Tech mogul Elon Musk recently revealed that he had Asperger’s syndrome. This took a lot of people (even his fans) by surprise. Elon Musk is an incredibly successful person and is currently the second richest person in the world. He has founded and co-founded a chain of successful tech companies including Paypal, SpaceX, Tesla and the Boring Co.

The revelation may thus go along way in changing how mental illness is viewed in the workplace. Speaking to CNN Cristina M. Giannantonio and Amy E. Hurley-Hanson, scholars and editors of Chapman University’s Journal of Business and Management special issue titled, “Autism in the Workplace,” said Musk’s revelation may change how people deal with autism at work while helping change perceptions about people with autism and the types of jobs they aspire to pursue.
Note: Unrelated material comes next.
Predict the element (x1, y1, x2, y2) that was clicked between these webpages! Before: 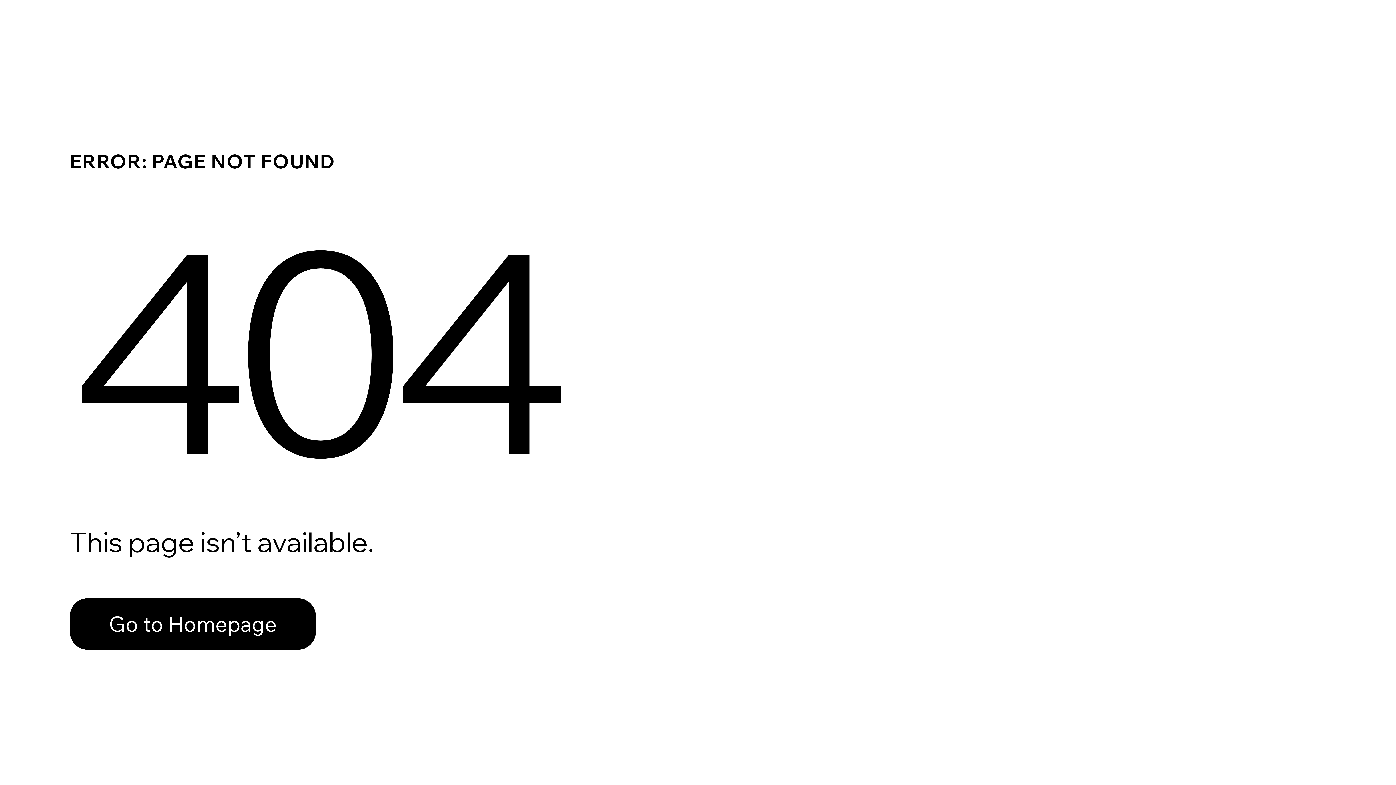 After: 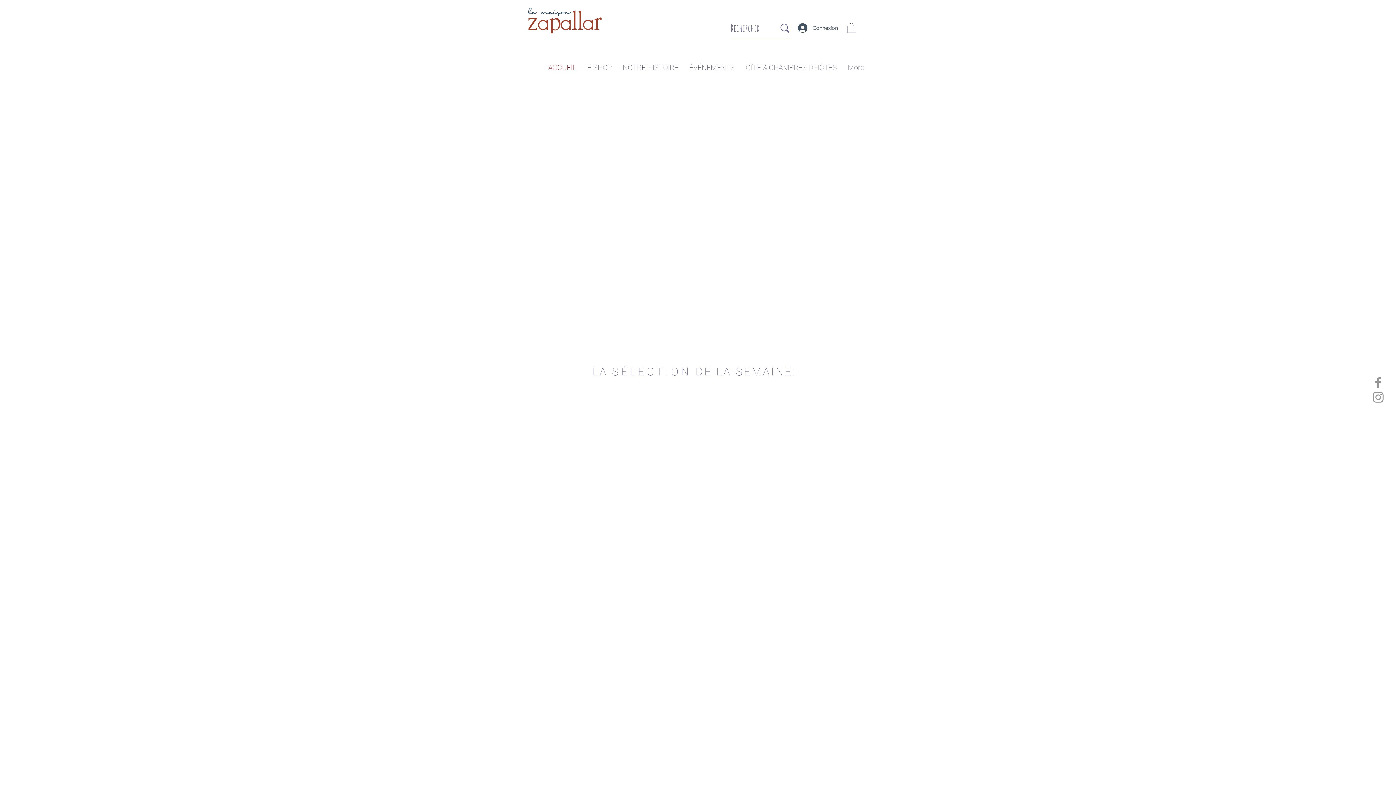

The number of celebrities on the spectrum is however quite a list. It includes names such as Director Tim Burton, comedian Jerry Seinfeld and classic composer Wolfgang Amadeus Mozart. Elon Musk is however one the few business leaders to make such an admission.


What is Asperger’s Syndrome?

According to America’s National Institute of Neurological Disorders and Stroke (NINDS) Asperger’s syndrome is a developmental disorder that’s part of the autism spectrum disorder (ASD). Autism is well known neurological disorder that that can cause impairment in language and communication skills, along with repetitive or restrictive patterns.

Children suffering from Asperger’s syndrome are said to have an obsessive interest in one topic or object. They put all their focus on one thing and not much else.

Other symptoms can include:
Peculiarities in speech and language
Inability to successfully interact with peers
Repetitive routines
Socially and emotionally inappropriate behavior
Clumsiness
Problems with nonverbal communication
Stigma in Business

With such a long list of challenges, people on the spectrum struggle to establish themselves in the business world which requires a level head. This is mainly due to perception and is irrespective of their individual skills and talents.

For instance, according to Autism in the Workplace employees with Asperger’s syndrome are on average given lesser work hours than they would like to. They are also more likely to work part-time compared to the general population.
Elon Musk will thus (hopefully) go a long way in dispelling negative perceptions surrounding the condition. It may instead help employees view people in the spectrum as having special abilities. In an interview with the economist Tyler Owen, tech investor Peter Thiel even pointed out that, “In Silicon Valley, I’ve pointed out that many of the more successful entrepreneurs seem to be suffering from a mild form of Asperger’s. It happens to be a plus for innovation and creating great companies.”